The decades-long drought in antibiotic discovery could be over after a breakthrough by US scientists. The researchers turned to the source of nearly all antibiotics – soil. This is teeming with microbes, but only 1% can be grown in the laboratory. The team created a “subterranean hotel” for bacteria. One bacterium was placed in each “room” and the whole device was buried in soil.
By James Gallagher – BBC News
The decades-long drought in antibiotic discovery could be over after a breakthrough by US scientists.
Their novel method for growing bacteria has yielded 25 new antibiotics, with one deemed “very promising”.
The last new class of antibiotics to make it to clinic was discovered nearly three decades ago.
The study, in the journal Nature, has been described as a “game-changer” and experts believe the antibiotic haul is just the “tip of the iceberg”.
The heyday of antibiotic discovery was in the 1950s and 1960s, but nothing found since 1987 has made it into doctor’s hands.
Since then microbes have become incredibly resistant. Extensively drug-resistant tuberculosis ignores nearly everything medicine can throw at it.
Back to soil
The researchers, at the Northeastern University in Boston, Massachusetts, turned to the source of nearly all antibiotics – soil.
This is teeming with microbes, but only 1% can be grown in the laboratory.

## Task statement
Translate this sentence from the antibiotics article into Spanish: "Their novel method for growing bacteria has yielded 25 new antibiotics, with one deemed “very promising”."

## Data extracts
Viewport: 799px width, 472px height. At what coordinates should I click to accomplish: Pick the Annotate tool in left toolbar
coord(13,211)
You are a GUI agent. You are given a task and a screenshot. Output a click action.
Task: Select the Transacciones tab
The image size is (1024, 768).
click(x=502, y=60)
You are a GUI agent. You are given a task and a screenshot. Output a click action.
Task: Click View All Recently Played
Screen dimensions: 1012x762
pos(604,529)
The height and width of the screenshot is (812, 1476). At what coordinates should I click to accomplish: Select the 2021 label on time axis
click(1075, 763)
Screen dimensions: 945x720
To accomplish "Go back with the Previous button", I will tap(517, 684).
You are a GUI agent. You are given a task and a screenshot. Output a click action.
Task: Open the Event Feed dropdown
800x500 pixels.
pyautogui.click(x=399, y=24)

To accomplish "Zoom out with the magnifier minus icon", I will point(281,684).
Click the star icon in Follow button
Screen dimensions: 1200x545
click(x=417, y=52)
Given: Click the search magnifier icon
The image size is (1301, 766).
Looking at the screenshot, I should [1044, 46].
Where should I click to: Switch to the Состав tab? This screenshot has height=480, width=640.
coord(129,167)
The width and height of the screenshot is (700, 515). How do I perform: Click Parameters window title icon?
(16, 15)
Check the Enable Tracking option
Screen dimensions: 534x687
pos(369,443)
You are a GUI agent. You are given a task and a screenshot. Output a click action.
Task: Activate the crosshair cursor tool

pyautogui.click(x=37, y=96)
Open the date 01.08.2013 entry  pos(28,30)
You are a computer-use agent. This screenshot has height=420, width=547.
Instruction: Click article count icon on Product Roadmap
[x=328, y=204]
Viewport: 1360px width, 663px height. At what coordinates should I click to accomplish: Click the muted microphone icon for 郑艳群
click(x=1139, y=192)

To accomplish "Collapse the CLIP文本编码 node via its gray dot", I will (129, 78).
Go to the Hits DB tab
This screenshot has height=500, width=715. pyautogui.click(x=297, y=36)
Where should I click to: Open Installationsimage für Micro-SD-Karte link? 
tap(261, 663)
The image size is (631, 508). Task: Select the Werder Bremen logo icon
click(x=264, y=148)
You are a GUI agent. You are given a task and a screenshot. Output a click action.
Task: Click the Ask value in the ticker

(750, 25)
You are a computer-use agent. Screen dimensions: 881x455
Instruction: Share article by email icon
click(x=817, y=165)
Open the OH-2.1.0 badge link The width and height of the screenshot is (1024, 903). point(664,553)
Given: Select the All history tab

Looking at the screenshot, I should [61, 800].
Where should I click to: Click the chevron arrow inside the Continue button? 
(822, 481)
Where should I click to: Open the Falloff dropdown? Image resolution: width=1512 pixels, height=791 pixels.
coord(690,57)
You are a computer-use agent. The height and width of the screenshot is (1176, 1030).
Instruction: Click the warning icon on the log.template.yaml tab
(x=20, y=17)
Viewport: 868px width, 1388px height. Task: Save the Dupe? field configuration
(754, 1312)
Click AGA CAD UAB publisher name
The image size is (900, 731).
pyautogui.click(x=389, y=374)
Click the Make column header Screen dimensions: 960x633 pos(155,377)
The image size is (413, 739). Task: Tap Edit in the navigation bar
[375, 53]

## Reply to the exercise
Su novedoso método para cultivar bacterias ha dado como resultado 25 nuevos antibióticos, y uno de ellos se considera «muy prometedor».